Eight fourth graders will come forward this Sunday as we present to them their official First Congregational Bibles. I like the look on their faces as they do, as though this is really a big deal, like going on a voyage around the world, as though it marks a serious and public coming of age.
May I put this in context? When I served in Colorado, an NHL hockey franchise came to Denver. So the Denver Post had a contest asking readers to pick how the teams would finish. I was glad for this, as I was fluent in hockey, and they were newbies. So I entered all four family members with variations on final standings. Despite thousands of folks doing so, I was confident we’d hit one of them. Sure enough, my daughter Lise won a hockey stick autographed by Gordie Howe.
She treasures that hockey stick to this day. But it’s hard for her to see all that it means having never played. She doesn’t know this heavy Northland stick with a flat blade and a lie five is the same Gordie used. She doesn’t know what it is like to carry a stick to a pond in winter and use it to shovel the ice. She doesn’t know that when I was a kid, and broke a stick, I’d have to repair it with screws and glue, as we couldn’t afford new ones. (Gordie was raised in a prairie home in Saskatchewan with nine siblings, and no indoor plumbing, using catalogues for his shin guards.)
None of this is to criticize Lise. It is a little like saying, if you want to understand the music of George Gerswhin, you have to spend time in a big city.

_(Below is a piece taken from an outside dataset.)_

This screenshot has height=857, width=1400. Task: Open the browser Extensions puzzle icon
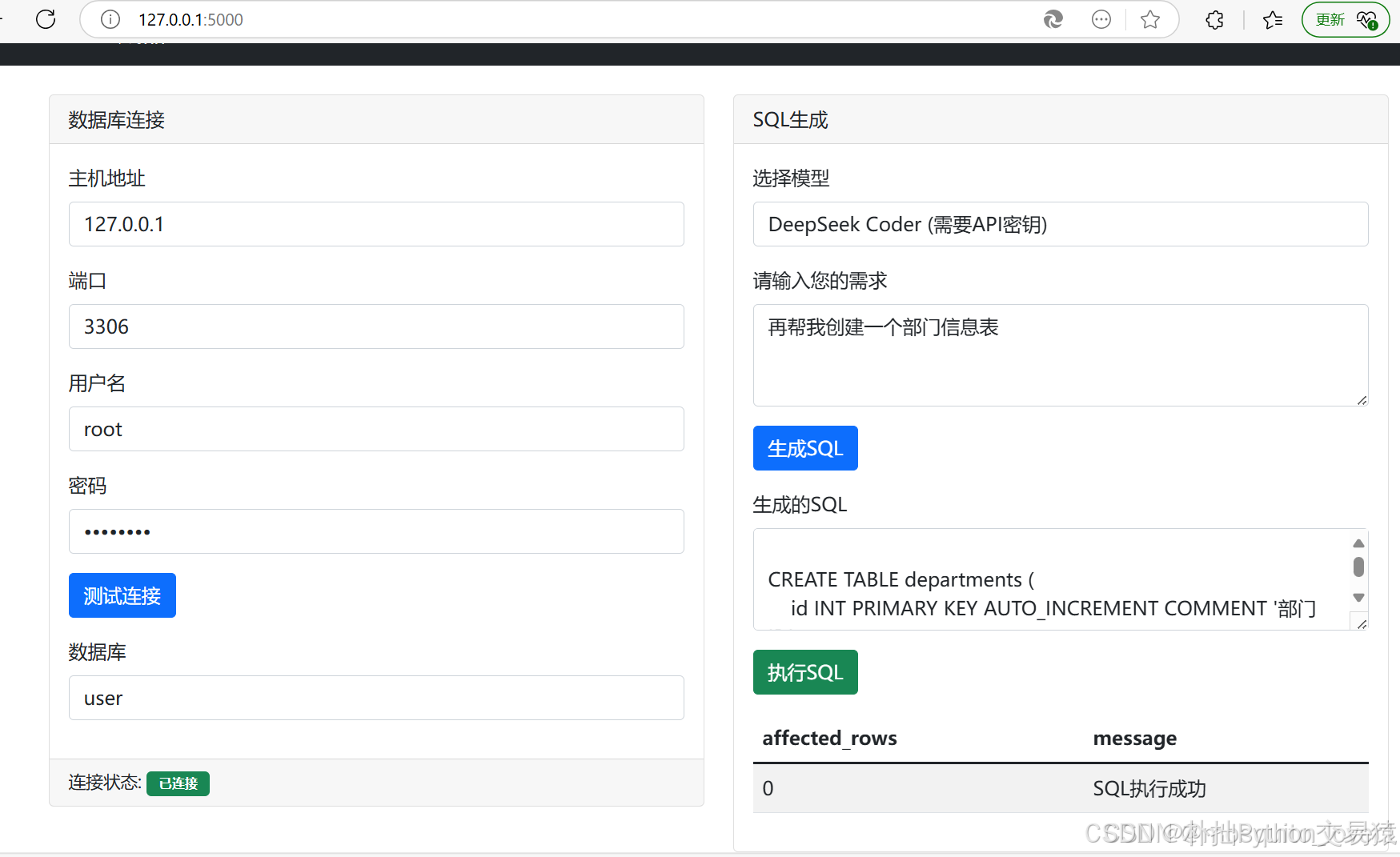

Or if you want to get what Johnny Cash was up to in his songs, you need to spend time in the Deep South. None of it is self-explanatory.

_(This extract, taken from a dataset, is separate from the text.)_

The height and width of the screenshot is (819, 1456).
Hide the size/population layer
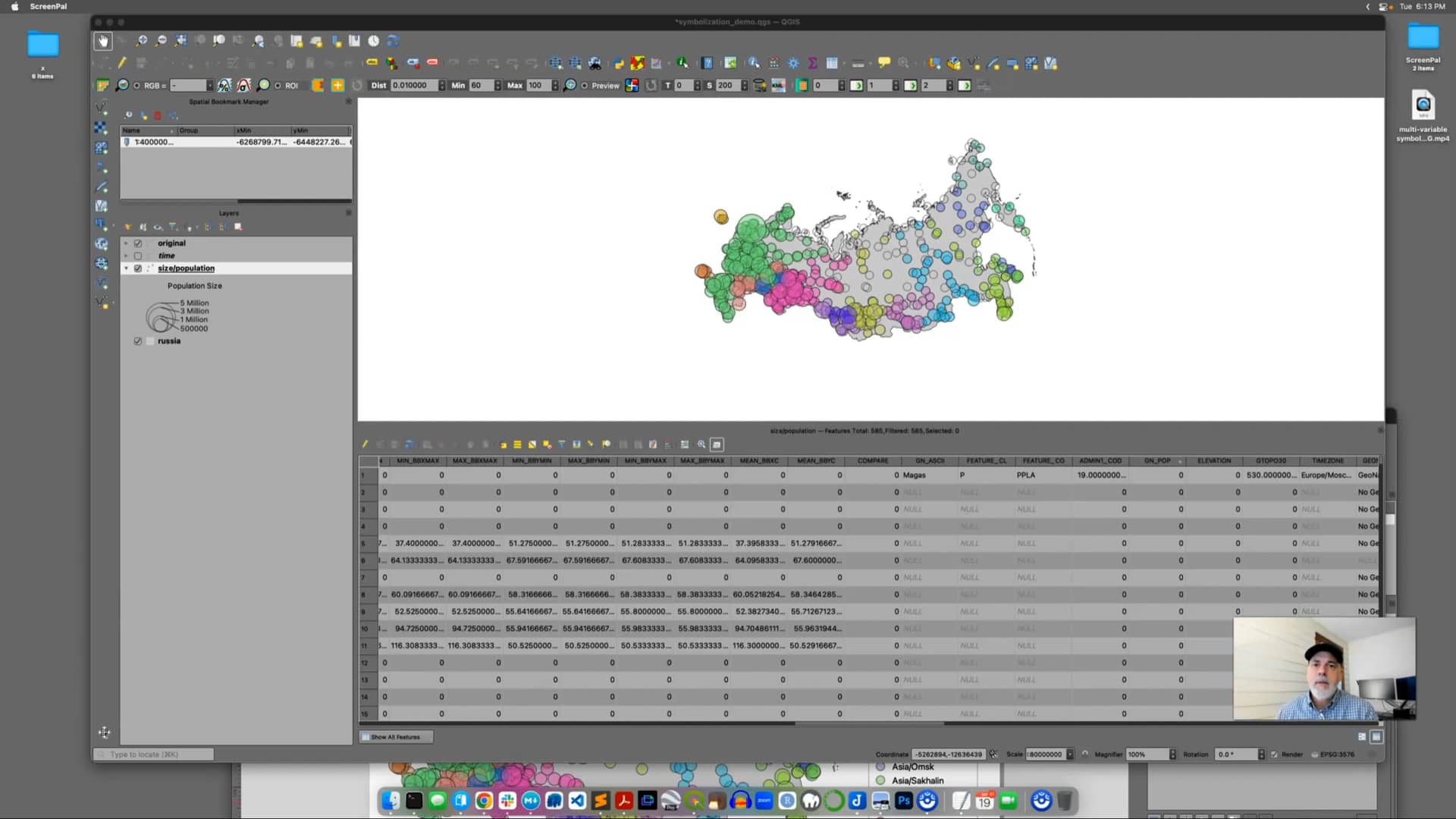tap(138, 268)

When we give Bibles to our children, we typically quote the aphorism about the Bible being the most published and least read book in the world. That is true enough. Let’s start there. If we do not use these Bibles, if we don’t read them to our children, then our presenting them is in vain.
But we must say more. The Bible only makes sense as our children live lives of discipleship, lives of following Jesus. The Bible isn’t self-interpreting. (Think Church School!) It needs a life context where we relate to Peter, denying Jesus by a late night fire; where we’re like Cleopas and his friend on the road to Emmaus, with Jesus before us, but unable to see who he is. Otherwise, we say foolish things like we’d never deny Jesus, like we always see Jesus clearly in our daily walk.

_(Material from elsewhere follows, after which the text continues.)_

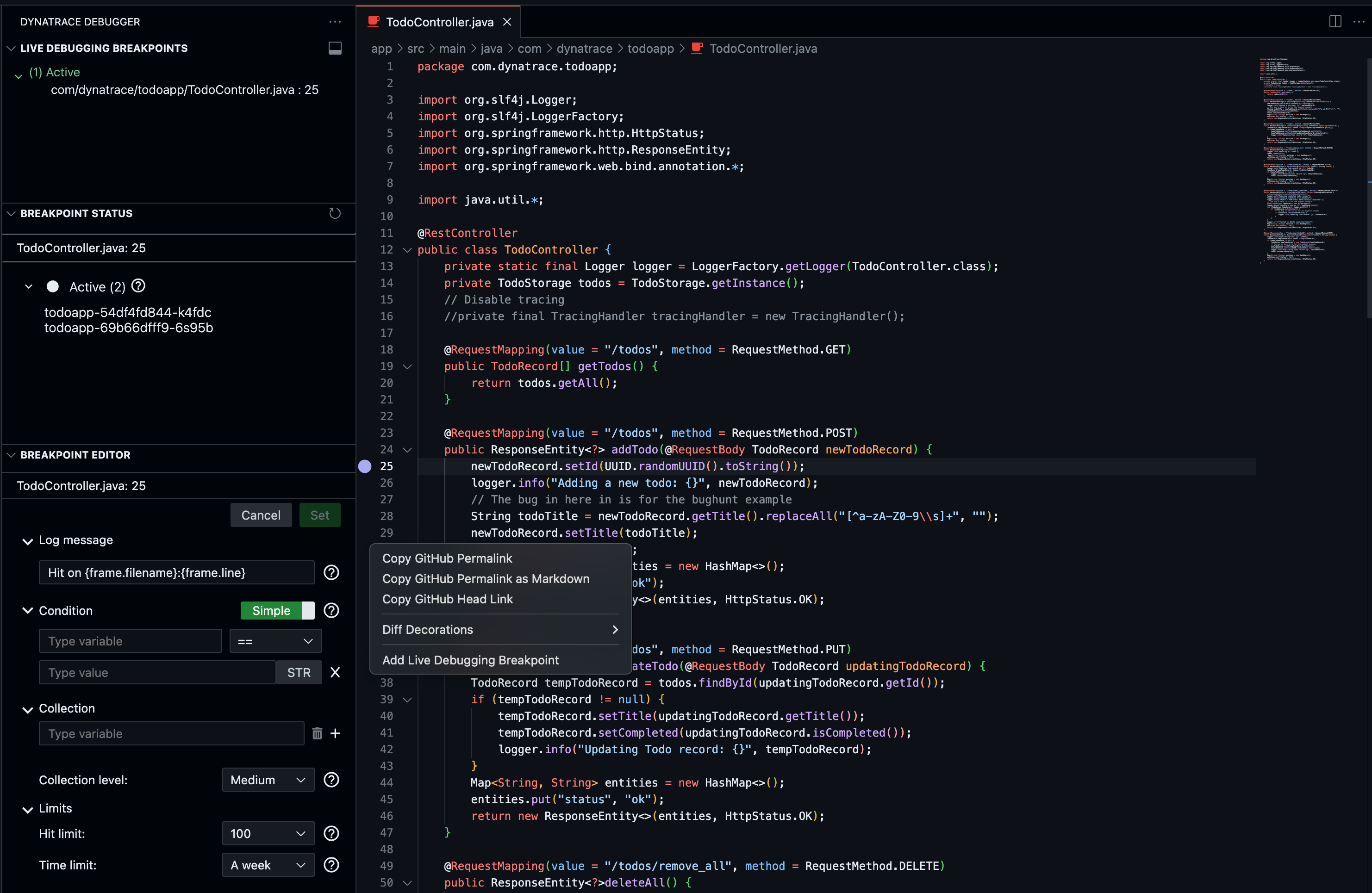The width and height of the screenshot is (1372, 893).
Task: Open the Collection level Medium dropdown
Action: coord(268,780)
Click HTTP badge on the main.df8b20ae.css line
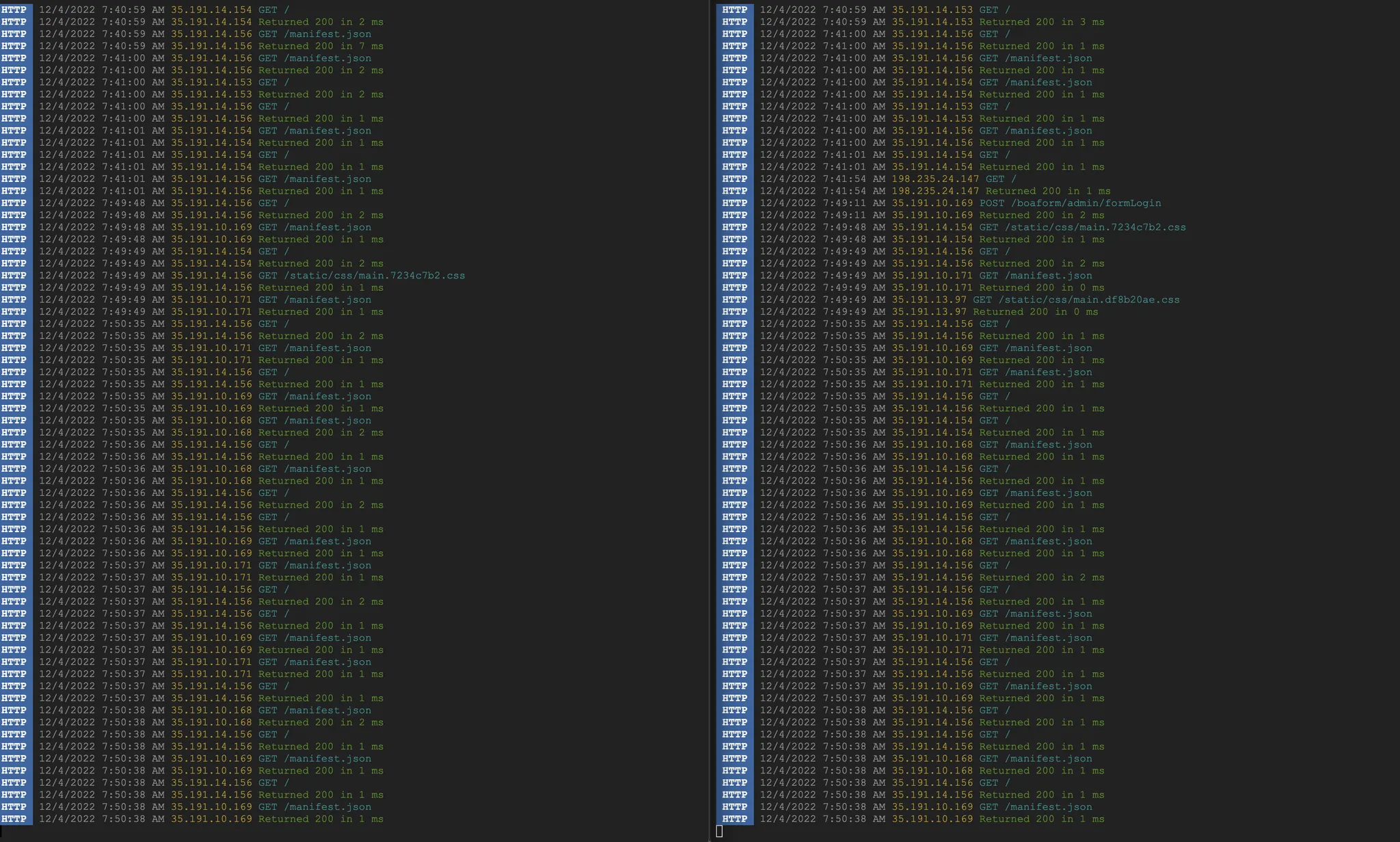1400x842 pixels. 735,300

People who believe the Bible is self-interpreting, skeptical of this context of following Jesus, say silly things like, “The Bible expounds universal life principles running through the morality of all world religions.” I don’t believe that for a minute. I believe the truth of the Bible only makes sense in light of the people of Israel and Jesus’ earliest followers and our efforts to follow him.
All of this is to say, the Bible is a living word, requiring living interactions, not a dead rulebook. The Bible needs our transformation before it releases its secrets. Parts of the Bible never made any sense to me until I was sweating in a third world country, building footers for a house. As the Bible re-narrates our lives in light of Peter and Cleopas and the rest, we realize the story of our life is much bigger than we ever realized. As great as the God who is our origin and destiny.